3 questions à... Julien Lahaie, directeur de la mission Vallée de la chimie.

Théâtre de l'un des premiers incidents technologiques, la ville de Feyzin, dans la Vallée de la chimie, a mis en place en 2009 une Conférence riveraine.

LA TRIBUNE - Quel est l'objectif de la Conférence riveraine ? Comment fonctionne-t-elle ?

JULIEN LAHAIE - Elle permet de répondre aux questionnements des riverains, d'expliquer comment les industriels travaillent, à quoi correspondent les dégagements de fumée par exemple. Dans ce cadre, des visites d'usines sont organisées. On peut y poser n'importe quel type de questions, la médiation est assurée par une personne neutre, qui assure le bon respect du dialogue.
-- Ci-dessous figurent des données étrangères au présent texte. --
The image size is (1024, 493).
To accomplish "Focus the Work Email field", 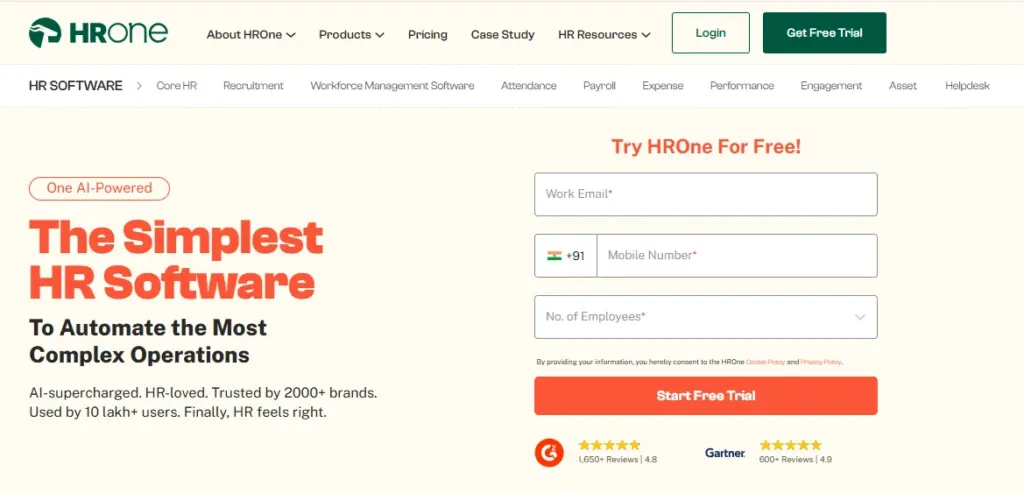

Ce dispositif permet la transparence. C'est un outil intéressant pour travailler la question de l'alerte. La conférence nous permet de détailler et de sensibiliser les habitants aux risques mais aussi de leur expliquer à quoi ils doivent s'attendre. Elle mobilise en moyenne 30 personnes, deux à trois fois par an. Le public change en fonction de l'ordre du jour.

L'outil est-il efficace ?

Nous estimons que oui. L'évaluation de ce dispositif montre que cela a bien fonctionné, que les riverains sont mieux formés aux risques. Cela ne veut pas forcément dire qu'ils sont moins inquiets, mais qu'ils savent où obtenir des réponses. Ils sont plus concernés par les risques. Chaque premier mercredi, les gens savent que les sirènes sont testées. Cela vient leur rappeler où ils vivent. D'ailleurs, nous réfléchissons à étendre cette conférence à d'autres communes et de lancer une conférence dans la vallée de la chimie.

Comment faire cohabiter industrie à risque et habitation ?

Je crois au « en même temps » : contenir le risque industriel tout en poursuivant la médiation. Les industriels de la Vallée ont consacré 500 millions d'euros en dix ans à cette question. Sur cette période, la Métropole de Lyon a par ailleurs consacré 40 millions d'euros aux aides à la mise en sécurité des logements. L'autre voie, c'est d'accompagner la transformation progressive du secteur, vers une industrie chimique plus vertueuse, éco-efficace. Par exemple, nous travaillons sur des solutions de recyclage du plastique à l'infini. Nous favorisons également de nouvelles installations en instaurant une cohabitation entre tous.